**Problem to work on**: Collect every line in the rows below that contains the string "pyautogui".

[Item coordinate data]

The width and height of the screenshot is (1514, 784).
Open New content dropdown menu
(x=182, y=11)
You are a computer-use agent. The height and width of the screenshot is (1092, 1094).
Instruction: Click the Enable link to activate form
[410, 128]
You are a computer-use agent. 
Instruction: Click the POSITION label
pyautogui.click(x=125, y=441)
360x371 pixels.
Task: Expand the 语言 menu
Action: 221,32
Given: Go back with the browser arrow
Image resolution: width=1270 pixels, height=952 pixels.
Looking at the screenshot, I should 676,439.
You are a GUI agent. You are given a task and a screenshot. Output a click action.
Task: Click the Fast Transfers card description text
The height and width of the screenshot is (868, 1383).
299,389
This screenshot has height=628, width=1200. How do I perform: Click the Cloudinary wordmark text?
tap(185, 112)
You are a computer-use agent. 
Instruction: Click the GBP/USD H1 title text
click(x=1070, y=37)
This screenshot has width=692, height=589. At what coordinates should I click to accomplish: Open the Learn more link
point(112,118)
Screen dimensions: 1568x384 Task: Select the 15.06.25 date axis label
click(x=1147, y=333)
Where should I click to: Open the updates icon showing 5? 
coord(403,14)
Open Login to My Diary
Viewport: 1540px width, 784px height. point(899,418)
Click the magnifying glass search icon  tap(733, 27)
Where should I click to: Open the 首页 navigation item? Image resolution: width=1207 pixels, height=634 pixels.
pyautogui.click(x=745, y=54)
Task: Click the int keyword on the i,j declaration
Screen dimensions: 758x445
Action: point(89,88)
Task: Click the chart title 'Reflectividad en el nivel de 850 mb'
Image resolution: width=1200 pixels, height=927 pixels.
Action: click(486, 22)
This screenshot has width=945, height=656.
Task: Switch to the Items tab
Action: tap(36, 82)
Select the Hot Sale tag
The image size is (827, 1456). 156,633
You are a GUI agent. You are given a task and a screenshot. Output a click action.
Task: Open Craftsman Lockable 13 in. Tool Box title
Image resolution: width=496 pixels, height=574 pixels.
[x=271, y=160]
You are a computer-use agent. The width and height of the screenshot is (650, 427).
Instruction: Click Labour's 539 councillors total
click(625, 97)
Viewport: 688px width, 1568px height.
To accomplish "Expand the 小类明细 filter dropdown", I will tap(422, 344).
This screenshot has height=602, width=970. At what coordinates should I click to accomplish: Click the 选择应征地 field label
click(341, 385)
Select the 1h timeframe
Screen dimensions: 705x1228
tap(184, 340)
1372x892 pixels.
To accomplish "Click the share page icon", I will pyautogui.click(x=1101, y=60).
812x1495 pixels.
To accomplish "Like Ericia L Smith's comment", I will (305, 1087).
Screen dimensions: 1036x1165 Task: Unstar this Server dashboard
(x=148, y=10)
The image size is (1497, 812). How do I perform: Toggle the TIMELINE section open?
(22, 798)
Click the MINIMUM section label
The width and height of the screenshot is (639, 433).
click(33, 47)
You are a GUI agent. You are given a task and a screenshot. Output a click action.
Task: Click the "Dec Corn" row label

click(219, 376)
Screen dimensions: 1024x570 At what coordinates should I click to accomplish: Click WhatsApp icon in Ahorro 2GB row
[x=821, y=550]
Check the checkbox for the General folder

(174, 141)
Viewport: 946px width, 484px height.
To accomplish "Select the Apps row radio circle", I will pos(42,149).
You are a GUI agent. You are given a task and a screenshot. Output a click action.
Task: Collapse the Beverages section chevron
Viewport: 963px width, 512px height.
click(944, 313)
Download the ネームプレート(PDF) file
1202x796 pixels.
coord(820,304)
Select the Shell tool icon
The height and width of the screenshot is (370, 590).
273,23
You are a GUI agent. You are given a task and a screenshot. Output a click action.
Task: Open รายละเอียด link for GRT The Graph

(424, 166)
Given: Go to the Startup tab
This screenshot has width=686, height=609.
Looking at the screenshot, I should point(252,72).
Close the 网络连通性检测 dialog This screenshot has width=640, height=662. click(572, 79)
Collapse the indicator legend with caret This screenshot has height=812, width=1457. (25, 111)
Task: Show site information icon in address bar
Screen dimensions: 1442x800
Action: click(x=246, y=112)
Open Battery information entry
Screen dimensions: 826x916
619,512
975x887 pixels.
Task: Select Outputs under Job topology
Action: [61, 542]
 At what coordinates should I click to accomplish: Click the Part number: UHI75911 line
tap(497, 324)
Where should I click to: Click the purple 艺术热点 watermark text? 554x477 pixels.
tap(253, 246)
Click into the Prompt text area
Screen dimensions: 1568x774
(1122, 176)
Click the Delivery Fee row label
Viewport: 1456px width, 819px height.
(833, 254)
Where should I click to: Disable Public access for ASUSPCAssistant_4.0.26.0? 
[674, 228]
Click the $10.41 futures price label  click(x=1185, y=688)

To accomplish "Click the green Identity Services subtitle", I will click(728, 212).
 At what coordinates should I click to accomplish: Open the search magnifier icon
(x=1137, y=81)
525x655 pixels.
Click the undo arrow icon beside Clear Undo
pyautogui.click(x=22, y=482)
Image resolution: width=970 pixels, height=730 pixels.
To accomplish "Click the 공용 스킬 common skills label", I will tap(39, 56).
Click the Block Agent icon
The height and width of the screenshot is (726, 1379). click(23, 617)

**Response**:
pyautogui.click(x=125, y=441)
pyautogui.click(x=745, y=54)
To accomplish "Click the share page icon", I will pyautogui.click(x=1101, y=60).
pyautogui.click(x=22, y=482)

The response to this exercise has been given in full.